Que devient l'éducation nationale ? C'est simple, l'éducation sous le Troisième Reich sert à endoctriner les élèves. Le peuple allemand est de race «aryenne», les autres peuples sont inférieurs, le Juif est un parasite. Après 1933 la plupart des éducateurs sont restés à leur poste et ont rejoint la Ligue nationale-socialiste des enseignants.
Pour parvenir à ses fins, le parti nazi doit écrire les actualités. Lorsque Hitler accède au pouvoir en 1933, il est face à 4 700 journaux allemands. Les nazis contrôlent moins de 3% de la presse. L'Etat s'empare des imprimeries des partis politiques dissouts. Il remet les équipements au parti nazi. Au cours des premières semaines de la prise de pouvoir, le régime nazi utilise à son profit tous les moyens de communication modernes. La propagande de la presse est relayée par haut-parleurs, par la radio, par la télévision, par les actualités filmées. Le régime attise la crainte d'un soulèvement communiste. Quelques troubles brillamment orchestrés et le tour est joué. Des mesures politiques sont prises. Elles limitent les libertés civiles. En quelques mois les organes de presse indépendants sont mis sous contrôle. La démocratie est tombée. L'Etat totalitaire nazi est en place.
Après l'invasion de la Pologne le 1er septembre 1939, le régime nazi veut éviter à tout prix que les citoyens allemands reçoivent des informations extérieures. Il interdit d'écouter des émissions étrangères sous peine d'infraction pénale. Toute personne qui diffuse une information en provenance d'une radio étrangère peut être condamnée à la prison ou à la peine de mort.
La Seconde Guerre Mondiale est déclenchée. La propagande nazie a réussi à obtenir le soutien, l'acquiescement d'une large partie de la population. Il s'agit dorénavant d'obtenir sa participation, jusqu'au sacrifice. La propagande nazie poursuit son entreprise de tromperie. L'agression militaire allemande est présentée comme nécessaire. L'Allemagne est présentée comme la victime. Le régime met en place une puissante propagande d'imposture et de leurre en Allemagne, dans les pays occupées par l'Allemagne et dans tous les pays.
Les victimes des persécutions sont elles mêmes dupées. La supercherie va jusqu'à autoriser la visite de la Croix-Rouge dans le camp de concentration de Theresienstadt, transformé le temps d'une visite en camp modèle, le tout pour calmer les rumeurs à propos des camps d'extermination.
Le culte nazi a été si intense que les Alliés effacent ses traces. Les rues sont renommées, les monuments, les statues, les bustes nazis sont détruits. Les signes, les symboles, les emblèmes liés au nazisme sont enlevés. La propagande nazie est supprimée des manuels scolaires, des médias allemands, des institutions religieuses. Les défilés nazis ou militaires sont interdits. Les hymnes nazis ne peuvent résonner.

▶ **Liste des enregistrements**
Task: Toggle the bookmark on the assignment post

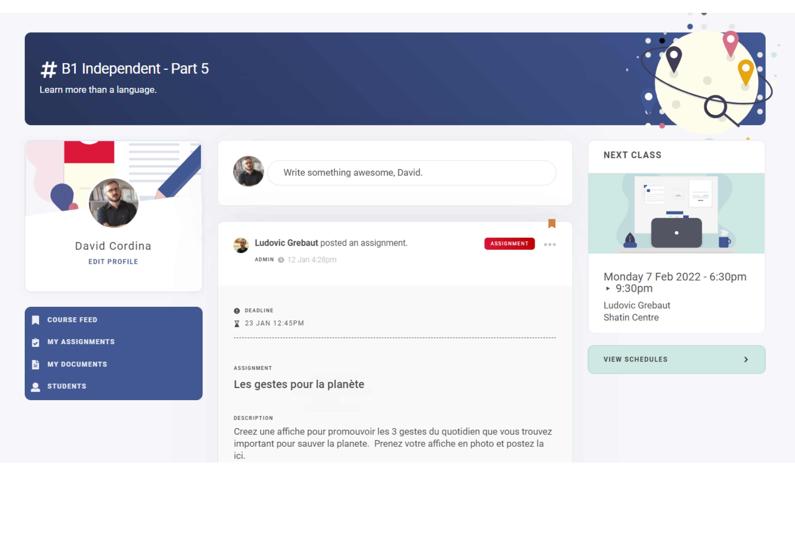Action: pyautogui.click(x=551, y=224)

...

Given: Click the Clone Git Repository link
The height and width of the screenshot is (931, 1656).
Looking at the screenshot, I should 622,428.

▶ **Parties de l'exercice**
(a) Dans le texte sur la propagande nazie, combien de journaux allemands Hitler trouve-t-il face à lui lorsqu'il accède au pouvoir en 1933 ?
(b) Poursuivez le texte sur la propagande nazie après sa dernière phrase.
Les enregistrements ci-dessus proviennent d'une autre source.

▶ **Les réponses**
(a) 4 700 journaux.

(b)
Avant la défaite nazie, les Alliés avaient averti l'Allemagne de leur intention de punir les responsables d'actes criminels, devant l'ampleur de l'agression et des meurtres de masse. La punition vise également à discréditer la mortifère idéologie nazie. Le Tribunal militaire international ouvre à Nuremberg le 20 novembre 1945. Il est rendu public. La presse allemande, les stations de radio, les actualités filmées diffusent le reportage du procès. La tâche est ardue. En douze années au pouvoir, les dirigeant nazis sont parvenus à marquer profondément la société allemande. Il s'agit d'expliquer, de trouver de nouveaux mots pour remplacer les mots utilisés par les nazis. Dans son oeuvre de tromperie généralisée, la propagande nazie a tout bouleversé, les expressions, les idiomes, les formules, les slogans, les mots.
S'attaquer aux dirigeants nazis et aux chefs militaires est une chose. Mais le défi est tout autre quand l'accusation est confrontée aux propagandistes. Attiser la haine raciale entraîne-t-il la mise en œuvre d'une politique d'agression ou de meurtre de masse ? Le tribunal tranche positivement dans le cas de l'éditeur antisémite Julius Streicher, qui est condamné à mort pour crime contre l'humanité pour ses articles dans le journal Der Stürmer, de 1923 à 1945. Les mots et les images ont-ils un lien direct avec les actions ? Le tribunal répond négativement dans le cas de la réalisatrice Leni Riefenstahl (Le Triomphe de la volonté en 1935).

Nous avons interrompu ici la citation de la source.